LISTING:
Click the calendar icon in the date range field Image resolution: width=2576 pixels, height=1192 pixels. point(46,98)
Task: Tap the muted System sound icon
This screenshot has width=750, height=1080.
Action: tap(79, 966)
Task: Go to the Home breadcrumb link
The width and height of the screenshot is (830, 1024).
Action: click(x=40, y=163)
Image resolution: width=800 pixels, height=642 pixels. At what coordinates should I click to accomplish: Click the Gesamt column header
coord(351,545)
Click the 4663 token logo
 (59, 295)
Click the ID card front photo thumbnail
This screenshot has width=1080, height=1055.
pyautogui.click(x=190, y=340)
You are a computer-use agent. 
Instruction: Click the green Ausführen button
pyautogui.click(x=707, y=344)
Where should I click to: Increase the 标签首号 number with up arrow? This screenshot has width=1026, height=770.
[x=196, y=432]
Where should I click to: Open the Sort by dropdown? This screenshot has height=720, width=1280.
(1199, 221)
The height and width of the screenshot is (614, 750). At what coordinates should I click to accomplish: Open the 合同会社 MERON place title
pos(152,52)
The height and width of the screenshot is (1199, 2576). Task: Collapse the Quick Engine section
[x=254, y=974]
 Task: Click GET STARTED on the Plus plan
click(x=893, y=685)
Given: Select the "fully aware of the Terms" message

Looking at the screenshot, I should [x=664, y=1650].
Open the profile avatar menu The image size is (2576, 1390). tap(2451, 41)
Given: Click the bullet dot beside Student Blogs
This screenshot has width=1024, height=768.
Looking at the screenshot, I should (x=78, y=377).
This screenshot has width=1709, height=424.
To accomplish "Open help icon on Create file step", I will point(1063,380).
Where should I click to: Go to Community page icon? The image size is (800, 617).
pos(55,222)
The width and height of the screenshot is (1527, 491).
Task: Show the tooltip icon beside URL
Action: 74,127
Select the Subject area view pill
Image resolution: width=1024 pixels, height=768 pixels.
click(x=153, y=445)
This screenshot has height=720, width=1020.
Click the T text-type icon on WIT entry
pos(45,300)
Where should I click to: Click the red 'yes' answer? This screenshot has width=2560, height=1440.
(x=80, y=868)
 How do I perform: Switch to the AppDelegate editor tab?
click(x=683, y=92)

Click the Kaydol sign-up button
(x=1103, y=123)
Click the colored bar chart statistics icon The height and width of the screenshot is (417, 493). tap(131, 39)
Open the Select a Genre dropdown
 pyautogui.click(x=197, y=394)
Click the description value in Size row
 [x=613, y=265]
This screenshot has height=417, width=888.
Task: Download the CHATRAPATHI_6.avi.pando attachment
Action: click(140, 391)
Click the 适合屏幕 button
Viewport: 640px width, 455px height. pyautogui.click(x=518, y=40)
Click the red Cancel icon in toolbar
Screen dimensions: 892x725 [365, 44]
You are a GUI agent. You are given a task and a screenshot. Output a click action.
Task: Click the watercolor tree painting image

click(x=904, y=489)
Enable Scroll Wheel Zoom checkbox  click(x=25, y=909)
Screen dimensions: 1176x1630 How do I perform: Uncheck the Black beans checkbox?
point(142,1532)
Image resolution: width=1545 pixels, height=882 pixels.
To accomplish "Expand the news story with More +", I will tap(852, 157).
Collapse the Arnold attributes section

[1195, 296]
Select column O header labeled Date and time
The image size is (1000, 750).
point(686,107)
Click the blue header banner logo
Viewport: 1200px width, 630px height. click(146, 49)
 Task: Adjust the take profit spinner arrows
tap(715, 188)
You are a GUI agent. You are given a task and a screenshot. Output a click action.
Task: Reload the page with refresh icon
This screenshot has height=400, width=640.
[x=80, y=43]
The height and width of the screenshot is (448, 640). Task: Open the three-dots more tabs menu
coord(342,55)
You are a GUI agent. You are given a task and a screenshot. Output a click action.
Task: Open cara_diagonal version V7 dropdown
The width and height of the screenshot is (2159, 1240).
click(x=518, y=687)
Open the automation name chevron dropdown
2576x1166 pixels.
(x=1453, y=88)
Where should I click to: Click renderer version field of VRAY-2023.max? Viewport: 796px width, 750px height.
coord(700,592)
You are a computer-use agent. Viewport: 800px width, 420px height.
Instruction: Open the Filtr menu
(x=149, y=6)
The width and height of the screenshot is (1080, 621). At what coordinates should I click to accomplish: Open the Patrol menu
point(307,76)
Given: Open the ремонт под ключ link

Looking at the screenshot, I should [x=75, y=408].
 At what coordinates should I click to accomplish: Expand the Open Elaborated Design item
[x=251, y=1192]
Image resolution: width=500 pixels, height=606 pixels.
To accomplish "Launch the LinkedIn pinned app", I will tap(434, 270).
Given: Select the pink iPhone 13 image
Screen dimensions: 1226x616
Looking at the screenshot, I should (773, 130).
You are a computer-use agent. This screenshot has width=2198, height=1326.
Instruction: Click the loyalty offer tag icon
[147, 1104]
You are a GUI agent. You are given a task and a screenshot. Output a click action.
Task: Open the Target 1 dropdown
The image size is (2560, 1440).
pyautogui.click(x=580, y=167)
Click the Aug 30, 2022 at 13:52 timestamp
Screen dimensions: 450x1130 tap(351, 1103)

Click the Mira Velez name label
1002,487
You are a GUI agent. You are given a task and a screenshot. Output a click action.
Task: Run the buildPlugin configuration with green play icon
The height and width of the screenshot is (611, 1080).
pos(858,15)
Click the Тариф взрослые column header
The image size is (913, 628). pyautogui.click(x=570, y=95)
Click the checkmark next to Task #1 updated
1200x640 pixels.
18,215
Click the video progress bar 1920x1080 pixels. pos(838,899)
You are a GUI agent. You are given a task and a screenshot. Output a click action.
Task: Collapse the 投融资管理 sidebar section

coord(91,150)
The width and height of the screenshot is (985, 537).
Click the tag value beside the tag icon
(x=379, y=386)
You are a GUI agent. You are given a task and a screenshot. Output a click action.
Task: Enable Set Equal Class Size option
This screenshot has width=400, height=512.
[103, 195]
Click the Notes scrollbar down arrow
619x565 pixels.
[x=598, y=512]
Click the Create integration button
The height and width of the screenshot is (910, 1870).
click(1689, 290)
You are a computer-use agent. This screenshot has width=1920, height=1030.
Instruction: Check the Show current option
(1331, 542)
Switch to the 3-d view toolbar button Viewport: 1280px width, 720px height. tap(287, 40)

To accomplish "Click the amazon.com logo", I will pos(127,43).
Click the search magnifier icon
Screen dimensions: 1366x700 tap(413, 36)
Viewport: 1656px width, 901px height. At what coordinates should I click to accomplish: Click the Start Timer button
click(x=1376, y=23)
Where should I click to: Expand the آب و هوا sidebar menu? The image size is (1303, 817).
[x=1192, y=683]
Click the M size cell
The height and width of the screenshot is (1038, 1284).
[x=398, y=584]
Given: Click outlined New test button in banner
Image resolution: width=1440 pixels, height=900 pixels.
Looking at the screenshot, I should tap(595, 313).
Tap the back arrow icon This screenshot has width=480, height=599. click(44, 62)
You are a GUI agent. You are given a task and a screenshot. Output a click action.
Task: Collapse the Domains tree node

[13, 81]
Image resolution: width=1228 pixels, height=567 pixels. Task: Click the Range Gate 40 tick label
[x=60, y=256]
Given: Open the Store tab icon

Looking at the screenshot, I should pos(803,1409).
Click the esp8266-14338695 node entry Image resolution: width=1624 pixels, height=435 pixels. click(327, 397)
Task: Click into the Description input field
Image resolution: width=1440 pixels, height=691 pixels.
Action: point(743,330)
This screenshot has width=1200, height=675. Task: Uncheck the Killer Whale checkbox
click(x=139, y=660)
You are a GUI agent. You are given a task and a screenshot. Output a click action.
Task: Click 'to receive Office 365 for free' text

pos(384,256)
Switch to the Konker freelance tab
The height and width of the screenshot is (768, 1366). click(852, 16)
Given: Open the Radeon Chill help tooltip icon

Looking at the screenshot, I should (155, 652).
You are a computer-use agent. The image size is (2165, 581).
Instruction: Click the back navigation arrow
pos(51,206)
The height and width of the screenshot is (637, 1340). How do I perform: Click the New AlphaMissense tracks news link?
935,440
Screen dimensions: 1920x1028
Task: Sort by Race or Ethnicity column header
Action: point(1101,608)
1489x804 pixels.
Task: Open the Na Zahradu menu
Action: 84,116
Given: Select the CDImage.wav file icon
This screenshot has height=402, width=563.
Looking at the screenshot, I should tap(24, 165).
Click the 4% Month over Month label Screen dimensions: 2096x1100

PROBLEM DESCRIPTION:
Render the material from the line containing "Task: Go to the Home breadcrumb link" through the line containing "coord(351,545)", both included, as a JSON list of strings with one string per line, omitting blank lines.

TASK RESULT:
[
  "Task: Go to the Home breadcrumb link",
  "The width and height of the screenshot is (830, 1024).",
  "Action: click(x=40, y=163)",
  "Image resolution: width=800 pixels, height=642 pixels. At what coordinates should I click to accomplish: Click the Gesamt column header",
  "coord(351,545)"
]